La cacería salvaje, Peter Nicolai (imagen tomada de Wiki Mitología)

Actualmente la torre de Bollingen pertenece a los herederos de Jung.
Más horripilante resulta el caso de Boleskine House, la mansión junto al lago Ness habitada en su día por Aleister Crowley. Son tantos los elementos acumulados de anatema que la lista es agobiante. La casa fue alzada, inicialmente como pabellón de caza, sobre los restos de una iglesia presbiteriana que, según la leyenda, sufrió un incendio cuando toda la congregación estaba dentro. Un túnel comunica la casa con el cementerio inmediato; no he encontrado explicaciones sobre la funcionalidad del pasadizo, y solo se me ocurre especular con la posibilidad de que fuera una salida secreta, a modo de las puertas de la traición de las fortificaciones medievales.
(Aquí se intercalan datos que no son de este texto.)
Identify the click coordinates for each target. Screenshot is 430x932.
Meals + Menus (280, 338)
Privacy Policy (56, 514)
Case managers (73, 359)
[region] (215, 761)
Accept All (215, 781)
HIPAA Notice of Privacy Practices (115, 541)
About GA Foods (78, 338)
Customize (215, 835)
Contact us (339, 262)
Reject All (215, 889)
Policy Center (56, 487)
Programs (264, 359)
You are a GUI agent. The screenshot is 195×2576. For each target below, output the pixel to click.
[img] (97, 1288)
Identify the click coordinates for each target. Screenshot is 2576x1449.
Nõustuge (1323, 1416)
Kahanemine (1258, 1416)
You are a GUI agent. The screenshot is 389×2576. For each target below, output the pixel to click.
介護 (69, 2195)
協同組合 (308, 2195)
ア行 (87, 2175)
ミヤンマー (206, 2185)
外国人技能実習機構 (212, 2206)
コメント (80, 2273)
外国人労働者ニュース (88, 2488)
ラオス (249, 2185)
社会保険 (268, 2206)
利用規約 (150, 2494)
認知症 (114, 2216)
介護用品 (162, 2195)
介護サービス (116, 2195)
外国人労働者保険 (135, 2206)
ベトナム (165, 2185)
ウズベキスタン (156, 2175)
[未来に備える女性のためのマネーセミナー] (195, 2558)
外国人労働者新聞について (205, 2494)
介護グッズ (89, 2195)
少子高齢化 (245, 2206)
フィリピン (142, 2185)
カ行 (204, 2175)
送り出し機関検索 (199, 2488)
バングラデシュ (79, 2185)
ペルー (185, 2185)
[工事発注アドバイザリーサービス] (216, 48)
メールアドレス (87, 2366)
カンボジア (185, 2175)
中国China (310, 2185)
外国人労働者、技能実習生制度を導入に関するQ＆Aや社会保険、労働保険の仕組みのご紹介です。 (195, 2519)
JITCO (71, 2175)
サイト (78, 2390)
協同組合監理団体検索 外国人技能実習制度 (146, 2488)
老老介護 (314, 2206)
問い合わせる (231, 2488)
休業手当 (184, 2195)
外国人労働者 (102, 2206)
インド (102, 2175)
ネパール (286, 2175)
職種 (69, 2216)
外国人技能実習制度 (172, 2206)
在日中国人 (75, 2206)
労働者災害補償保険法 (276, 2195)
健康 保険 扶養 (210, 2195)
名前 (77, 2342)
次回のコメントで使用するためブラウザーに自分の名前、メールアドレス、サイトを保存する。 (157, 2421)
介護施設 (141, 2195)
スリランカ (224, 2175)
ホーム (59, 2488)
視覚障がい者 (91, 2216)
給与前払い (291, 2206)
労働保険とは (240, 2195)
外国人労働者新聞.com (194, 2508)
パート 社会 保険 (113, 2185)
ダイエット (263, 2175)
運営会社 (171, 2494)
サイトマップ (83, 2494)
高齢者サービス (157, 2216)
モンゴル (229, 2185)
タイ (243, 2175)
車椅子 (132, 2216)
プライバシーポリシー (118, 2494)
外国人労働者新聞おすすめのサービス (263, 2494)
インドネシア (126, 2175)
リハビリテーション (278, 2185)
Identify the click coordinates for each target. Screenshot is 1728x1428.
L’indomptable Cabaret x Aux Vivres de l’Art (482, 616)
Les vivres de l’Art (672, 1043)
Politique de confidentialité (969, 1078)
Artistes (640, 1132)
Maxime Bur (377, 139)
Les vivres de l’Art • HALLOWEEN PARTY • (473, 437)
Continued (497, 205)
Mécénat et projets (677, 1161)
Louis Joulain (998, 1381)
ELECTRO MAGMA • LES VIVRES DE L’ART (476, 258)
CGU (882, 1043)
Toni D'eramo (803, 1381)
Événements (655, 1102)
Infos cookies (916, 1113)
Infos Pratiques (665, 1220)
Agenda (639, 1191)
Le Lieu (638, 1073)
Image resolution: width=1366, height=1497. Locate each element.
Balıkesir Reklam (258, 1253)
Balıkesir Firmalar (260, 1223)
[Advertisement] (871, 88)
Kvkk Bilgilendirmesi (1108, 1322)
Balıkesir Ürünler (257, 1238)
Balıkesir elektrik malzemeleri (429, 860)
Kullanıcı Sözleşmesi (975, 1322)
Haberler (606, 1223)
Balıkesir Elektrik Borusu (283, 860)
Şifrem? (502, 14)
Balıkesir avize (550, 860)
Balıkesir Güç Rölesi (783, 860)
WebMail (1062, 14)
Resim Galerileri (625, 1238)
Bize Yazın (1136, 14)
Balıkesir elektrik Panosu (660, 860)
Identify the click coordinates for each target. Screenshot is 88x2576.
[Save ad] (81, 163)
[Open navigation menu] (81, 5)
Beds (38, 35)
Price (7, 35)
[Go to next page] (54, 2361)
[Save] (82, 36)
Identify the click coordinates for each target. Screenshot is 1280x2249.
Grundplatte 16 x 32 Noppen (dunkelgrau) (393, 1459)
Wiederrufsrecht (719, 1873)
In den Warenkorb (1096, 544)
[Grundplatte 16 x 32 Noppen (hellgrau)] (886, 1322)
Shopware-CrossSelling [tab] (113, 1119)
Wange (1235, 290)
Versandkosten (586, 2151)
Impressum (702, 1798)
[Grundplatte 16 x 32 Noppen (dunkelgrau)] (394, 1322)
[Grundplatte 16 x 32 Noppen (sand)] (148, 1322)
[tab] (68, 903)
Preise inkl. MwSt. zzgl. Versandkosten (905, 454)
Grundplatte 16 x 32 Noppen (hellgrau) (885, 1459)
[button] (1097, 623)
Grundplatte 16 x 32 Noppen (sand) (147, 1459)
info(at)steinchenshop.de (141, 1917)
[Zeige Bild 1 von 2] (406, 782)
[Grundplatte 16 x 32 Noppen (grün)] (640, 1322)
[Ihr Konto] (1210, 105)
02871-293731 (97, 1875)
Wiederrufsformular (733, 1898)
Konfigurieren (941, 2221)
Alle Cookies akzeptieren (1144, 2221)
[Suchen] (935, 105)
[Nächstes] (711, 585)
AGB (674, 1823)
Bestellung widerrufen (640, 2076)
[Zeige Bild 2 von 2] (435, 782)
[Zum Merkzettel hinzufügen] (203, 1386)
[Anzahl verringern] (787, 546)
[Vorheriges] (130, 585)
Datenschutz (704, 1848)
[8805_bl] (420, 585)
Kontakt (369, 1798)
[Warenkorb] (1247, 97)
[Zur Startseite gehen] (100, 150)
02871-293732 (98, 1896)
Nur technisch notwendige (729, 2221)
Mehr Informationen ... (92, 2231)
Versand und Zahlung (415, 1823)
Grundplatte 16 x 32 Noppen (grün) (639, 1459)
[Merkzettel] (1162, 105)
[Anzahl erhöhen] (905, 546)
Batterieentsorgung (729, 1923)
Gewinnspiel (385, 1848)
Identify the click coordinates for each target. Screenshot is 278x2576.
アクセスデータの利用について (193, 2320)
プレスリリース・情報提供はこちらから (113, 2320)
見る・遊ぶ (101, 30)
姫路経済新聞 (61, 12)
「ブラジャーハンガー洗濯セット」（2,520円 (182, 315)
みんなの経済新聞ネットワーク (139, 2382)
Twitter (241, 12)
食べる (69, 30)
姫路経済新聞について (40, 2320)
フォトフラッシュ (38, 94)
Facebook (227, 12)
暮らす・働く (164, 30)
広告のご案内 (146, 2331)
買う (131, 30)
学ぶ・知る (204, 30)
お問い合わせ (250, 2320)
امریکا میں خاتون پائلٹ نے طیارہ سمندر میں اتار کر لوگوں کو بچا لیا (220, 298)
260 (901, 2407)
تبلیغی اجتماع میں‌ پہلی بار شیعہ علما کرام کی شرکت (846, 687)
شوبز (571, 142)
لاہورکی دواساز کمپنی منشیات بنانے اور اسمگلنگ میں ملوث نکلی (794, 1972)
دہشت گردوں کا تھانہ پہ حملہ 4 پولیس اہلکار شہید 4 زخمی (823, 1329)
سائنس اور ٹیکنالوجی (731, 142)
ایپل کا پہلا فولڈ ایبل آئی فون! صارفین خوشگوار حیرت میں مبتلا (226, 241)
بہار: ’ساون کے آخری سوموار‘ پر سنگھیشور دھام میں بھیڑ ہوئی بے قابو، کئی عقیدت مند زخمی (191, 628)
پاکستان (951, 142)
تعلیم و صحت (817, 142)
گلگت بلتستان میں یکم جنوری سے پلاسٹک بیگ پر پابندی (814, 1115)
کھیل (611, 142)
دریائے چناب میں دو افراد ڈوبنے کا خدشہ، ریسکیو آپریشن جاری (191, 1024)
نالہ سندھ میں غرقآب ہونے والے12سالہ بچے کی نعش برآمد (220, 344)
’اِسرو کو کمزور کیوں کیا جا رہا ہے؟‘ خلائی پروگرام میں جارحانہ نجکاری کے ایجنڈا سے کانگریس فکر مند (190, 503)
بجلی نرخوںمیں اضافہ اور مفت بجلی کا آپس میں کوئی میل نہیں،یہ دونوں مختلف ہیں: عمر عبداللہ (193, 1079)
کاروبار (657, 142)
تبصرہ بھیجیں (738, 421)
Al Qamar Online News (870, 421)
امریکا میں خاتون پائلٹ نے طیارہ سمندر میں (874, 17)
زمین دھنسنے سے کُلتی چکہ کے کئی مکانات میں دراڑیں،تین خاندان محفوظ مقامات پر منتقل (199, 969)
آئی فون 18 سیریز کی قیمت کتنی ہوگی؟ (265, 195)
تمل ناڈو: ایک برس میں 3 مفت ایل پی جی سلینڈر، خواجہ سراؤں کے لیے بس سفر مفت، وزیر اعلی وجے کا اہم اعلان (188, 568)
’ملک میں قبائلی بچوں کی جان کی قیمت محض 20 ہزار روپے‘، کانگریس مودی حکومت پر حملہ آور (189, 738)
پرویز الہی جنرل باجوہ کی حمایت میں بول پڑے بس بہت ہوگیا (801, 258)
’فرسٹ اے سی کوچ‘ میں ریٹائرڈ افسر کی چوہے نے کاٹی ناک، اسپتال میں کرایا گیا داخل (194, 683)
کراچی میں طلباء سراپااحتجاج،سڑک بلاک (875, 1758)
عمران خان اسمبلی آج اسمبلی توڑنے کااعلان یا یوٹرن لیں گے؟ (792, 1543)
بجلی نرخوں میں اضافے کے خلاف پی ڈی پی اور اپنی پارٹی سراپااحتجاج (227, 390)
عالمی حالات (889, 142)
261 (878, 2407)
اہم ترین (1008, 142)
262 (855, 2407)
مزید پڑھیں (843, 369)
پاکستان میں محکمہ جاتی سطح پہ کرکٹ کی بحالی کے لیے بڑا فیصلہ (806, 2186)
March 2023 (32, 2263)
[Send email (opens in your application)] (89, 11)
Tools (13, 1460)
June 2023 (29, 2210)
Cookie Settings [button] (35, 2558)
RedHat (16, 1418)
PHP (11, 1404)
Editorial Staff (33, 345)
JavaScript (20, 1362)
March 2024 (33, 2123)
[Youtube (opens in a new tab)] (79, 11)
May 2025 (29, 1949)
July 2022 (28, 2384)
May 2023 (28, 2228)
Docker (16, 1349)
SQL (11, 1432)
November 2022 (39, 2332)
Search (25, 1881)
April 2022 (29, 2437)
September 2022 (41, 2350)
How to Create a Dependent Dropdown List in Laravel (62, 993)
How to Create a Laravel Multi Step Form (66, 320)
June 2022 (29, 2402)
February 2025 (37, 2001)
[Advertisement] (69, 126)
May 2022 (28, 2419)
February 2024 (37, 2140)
Rueda por el pasillo la cabeza de un decapitado fantasma.
Cementerio de Boleskine House (imagen tomada de radiozurnal)

Crowley adquirió la propiedad en 1899. Boleskine House reunía las condiciones ideales requeridas para el desarrollo de sus operaciones mágicas, fundamentalmente el contacto con entidades superiores ordenado por Aiwass, guía espiritual ultramundano o creación psicótica del ocultista. Según sus propias Confesiones, no lograría este objetivo en la casa escocesa, que en cambio se convertiría en el escenario de su guerra mágica contra Samuel Liddell “Mc Gregor” Mathers, fundador de la Orden Hermética de la Aurora Dorada. Los episodios de esta guerra, unidos a los propios de la invocación frustrada, empequeñecen la imaginación de Dennis Wheatley en El talismán de Set. Boleskine se rodea de una atmósfera oscura, como si la luz no pudiera llegar a ella; se multiplican ruidos inexplicables, acontece una plaga de escarabajos exóticos, enferman los sirvientes, mueren los perros, pululan sombras por el patio de la casa…
La maldición de Boleskine se acrecentó tras el paso de Crowley. Dos incendios, un suicidio, sucesión de fenómenos extraños, desgracias de todo tipo… Uno de los lugares malditos del planeta, sin duda.
Acabemos ya; esta retahíla sombría me ha agobiado un poco. Voy a pasear por el pantano.